Además de las cuestiones sociopolíticas, ‘The Matrix Resurrections’ también tiene hueco para las metaculturales. Lana Wachowski se permite carcajearse de su propia productora en varias escenas, así como de la presión de las compañías sobre las franquicias y los reboots que conquistan nuestras pantallas y de los que ‘The Matrix Resurrections’ intenta desembarazarse siendo más incisiva y crítica que cualquier otra. También pone el ojo sobre las industrias culturales y las a veces absurdas reuniones de creativos, y no se corta en señalar a los videojuegos como un intento superador de las narrativas convencionales que, en muchos casos, ha significado la simplificación de las mismas. Hay realmente un ánimo renovador en esta entrega, así como una conciencia de estilo. Es casi imposible crear un universo estético nuevo tan atractivo como el de la trilogía original, así que la directora ha optado por la estilización del mismo sin otorgarle mucha personalidad. Añade, sin embargo, cuestiones como el tiempo bala invertido, que no deja de ser una buena representación visual del cambio de paradigma: ahora el Psicoanalista es capaz de hacer que Neo se mueva leeeeeentamente y no al revés, cuando antes Neo era más rápido que “la administración” de los agentes Smith. El pesimismo refleja la inversión de internet: de ser un lugar de escape y conocimiento, pasa a ser uno de control.

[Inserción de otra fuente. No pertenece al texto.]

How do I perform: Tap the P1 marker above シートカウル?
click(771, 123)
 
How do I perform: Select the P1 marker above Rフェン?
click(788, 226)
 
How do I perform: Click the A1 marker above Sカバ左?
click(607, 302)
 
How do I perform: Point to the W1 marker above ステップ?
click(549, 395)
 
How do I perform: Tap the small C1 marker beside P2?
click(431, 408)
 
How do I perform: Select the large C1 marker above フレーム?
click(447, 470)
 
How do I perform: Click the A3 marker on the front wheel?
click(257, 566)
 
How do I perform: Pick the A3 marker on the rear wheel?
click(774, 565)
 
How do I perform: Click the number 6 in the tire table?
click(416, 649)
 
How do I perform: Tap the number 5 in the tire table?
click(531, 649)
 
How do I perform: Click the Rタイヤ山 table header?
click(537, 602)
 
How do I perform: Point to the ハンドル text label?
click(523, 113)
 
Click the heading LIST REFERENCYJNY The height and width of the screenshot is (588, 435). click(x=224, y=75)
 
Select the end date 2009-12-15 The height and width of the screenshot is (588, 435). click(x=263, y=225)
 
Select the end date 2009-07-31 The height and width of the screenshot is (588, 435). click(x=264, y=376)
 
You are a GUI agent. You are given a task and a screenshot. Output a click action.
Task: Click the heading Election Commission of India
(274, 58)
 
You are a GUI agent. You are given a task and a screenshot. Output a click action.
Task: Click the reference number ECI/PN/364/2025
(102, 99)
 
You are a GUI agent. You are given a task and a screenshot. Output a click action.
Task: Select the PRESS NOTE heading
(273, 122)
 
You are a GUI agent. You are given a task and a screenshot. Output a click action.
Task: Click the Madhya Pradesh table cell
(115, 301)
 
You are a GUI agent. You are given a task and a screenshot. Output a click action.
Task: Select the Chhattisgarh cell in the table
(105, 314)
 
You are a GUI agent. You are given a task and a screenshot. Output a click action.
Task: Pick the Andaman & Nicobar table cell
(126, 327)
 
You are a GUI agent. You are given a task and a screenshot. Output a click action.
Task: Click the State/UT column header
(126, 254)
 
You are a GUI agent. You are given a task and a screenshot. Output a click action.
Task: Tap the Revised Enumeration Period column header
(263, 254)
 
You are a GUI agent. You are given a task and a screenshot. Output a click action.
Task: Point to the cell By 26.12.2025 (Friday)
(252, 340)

‘The Matrix Resurrections’ está lejos de la brillantez y la complejidad de las dos primeras entregas -de las que se ríe irónicamente- pero es muy superior a la tercera, y apuesta por incluir nuevos conceptos no solo como marco, sino como dibujo. Aquí es donde surgen los problemas más importantes de la película, y no son otros que la falta de originalidad al volver a apostar por el amor como fuerza absoluta que rompe cualquier tipo de orden establecido, algo que ya vimos en películas como ‘Interestellar’, entre otras muchas imitadoras. Sin embargo, la directora es lo suficientemente inteligente para no exhibirla como en un museo y la utiliza para crear la que quizá es la reflexión más interesante de la cinta, que late por debajo de la trama desde el primer minuto (es el nombre del nuevo videojuego que está desarrollando Thomas Anderson): la de la situación de lo binario en el mundo de hoy y sus posibilidades y límites. En esta ocasión la aparición de Tiffany/Trinity supone una vuelta de tuerca coherente que detona la narración y la lanza hacia su final de manera vertiginosa pero no lo suficiente para marearte y vomitar. Su marido, por cierto, bastante básico, en otro guiño inteligente para la comunidad de internet, se llama Chad.

‘The Matrix Revolutions’ ya no es la película que cuenta la historia de Neo como elegido de una rebelión que lucha contra la dictadura del control de las máquinas. La historia que narra, poniendo en el candelero ideas claves de nuestros días, es la del Thomas Anderson hombre: no vemos a Neo en apenas alguna de las escenas, y siempre se adivina al humano detrás del mito.

Más allá del desarrollo de ideas, que siempre ha sido el tema principal de conversación en las películas de la saga, ‘The Matrix Resurrections’ consigue escaparse de las largas garras de la repetición de los esquemas narrativos de la primera entrega, aunque, igual que ésta, consigue crear en una sola película, de nuevo, un nuevo pacto ficcional con nuevas normas que resulta entendible y lo suficientemente atractivo para quedarte con ganas de más al salir del cine.

Por eso, no entiendo el aluvión de quejas y malas criticas a ‘The Matrix Revolutions’. Su papel y su intención era la misma que en aquel 1999: señalar las contradicciones y la deriva de los individuos hacia un mundo donde el control estaba yendo demasiado lejos. Ahora ya habla en pasado y asume la sofisticación de los medios empleados, y hay miles de pastillas azules por cada una roja. Si te gustó la original y la nueva te ha parecido una estupidez quizá te sientas identificado con Niobe, que encontró la paz en su mundo olvidándose de sí misma.